Session 1 — 2026-06-05
Task ID
t_b3774ddc — synthetic-avatar: Build Mick talking-head avatar pipeline
Board: voice-pipeline (default board)
Status: ready → research complete, next phase TBD
What was done
1. Kanban setup
- Created task card
t_b3774ddcon the default board with body describing the project scope: “Add realistic animated avatar of Mick (Mick’s voice clone) to F5-TTS output. Audio in → video out.” - Model selection was noted as TBD — evaluating SadTalker, LivePortrait, Wav2Lip, DiffTalk, SyncTalk
2. Asset audit
Confirmed existing assets:
| Asset | Location | Status |
|---|---|---|
| Reference photos | /opt/data/creative/faces/png/ (14 PNG files, IMG_7985–IMG_7999) | ✅ Verified |
| Dockerfile | deployment/Dockerfile | ✅ Built for SoulX-FlashHead + CUDA 12.4 |
| Inference server | deployment/inference_server.py | ✅ FastAPI, POST /animate (audio + ref image → webm) |
| K8s manifests | deployment/k8s.yaml | ✅ Deployment (GPU nodeSelector), Service, Ingress flashhead.hermes.paralla.org |
3. Model research
Evaluated talking-head models available as of June 2026 for inference on RTX 4090 (.106):
| Model | License | FPS (RTX 4090) | Lip-sync | Streaming? | Verdict |
|---|---|---|---|---|---|
| SoulX-FlashHead | Apache 2.0 ✅ | 96 FPS (Lite) | Excellent, zero drift | ✅ Frame-by-frame via Temporal Audio Context Cache | Selected — already selected in prior sessions, all assets match this choice |
| LivePortrait | Apache 2.0 ✅ | ~30-60 (image→anim) | Not audio-driven natively | ❌ Batch only | Good for general animation but not audio lip-sync focus |
| Wav2Lip-HD | NC / CC-BY-NC-SA ⚠️ | ~30 (lips only) | Very good, lips only | ❌ Batch | Non-commercial license — blocker; limited to mouth region |
| DiffTalk | Unclear ⚠️ | Unknown | Good (per paper) | ❌ Unclear | Insufficient data, no production path |
| SyncTalk | Research / unclear ⚠️ | Unknown | Moderate | ❌ Batch only | Not production-ready |
Decision: Keep SoulX-FlashHead as selected. 96 FPS on RTX 4090 enables real-time streaming avatar. All deployment artifacts already reference it.

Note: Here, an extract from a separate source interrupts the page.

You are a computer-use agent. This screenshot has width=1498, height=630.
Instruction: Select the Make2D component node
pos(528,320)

4. Integration design notes
Wrote research.md with pipeline architecture:
Text → F5-TTS (.193) → Audio WAV → SoulX-FlashHead (.106, RTX 4090) → WebM Video Stream
↑
Reference Image (from /opt/data/creative/faces/png/)
Two modes available:
- Batch: full clip generation (~2-5× real-time), simple request/response — start here for POC
- Streaming (frame-by-frame): ~100-500ms latency, requires Temporal Audio Context Cache — iterate after batch works
Remaining gaps
- No actual inference test logged (model installed but not tested)

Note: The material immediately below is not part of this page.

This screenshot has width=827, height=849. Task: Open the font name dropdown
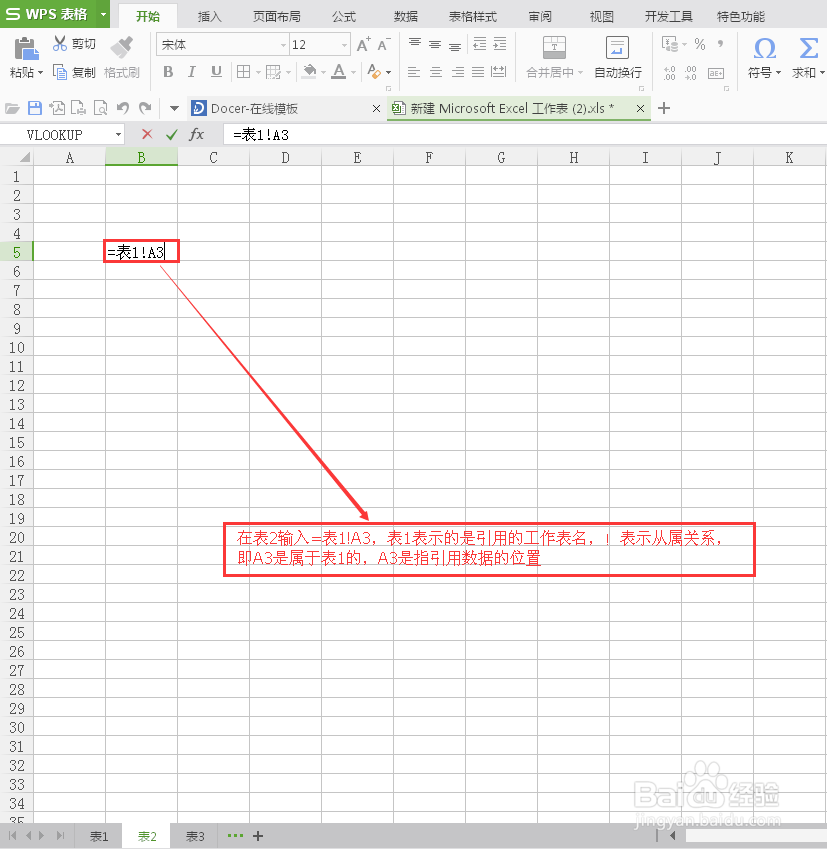(x=281, y=45)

- Best reference photo not selected from 14 candidates
- GPU K8s node registration for
.106needs verification (nvidia.com/gpu resource) - F5-TTS output format compatibility with SoulX-FlashHead input TBD
Next phase: Implementation
Phase 2 should focus on:
- Test inference on .106 (SSH or kubectl exec)
- Select best reference photo
- Verify audio format compatibility
- Deploy minimal test instance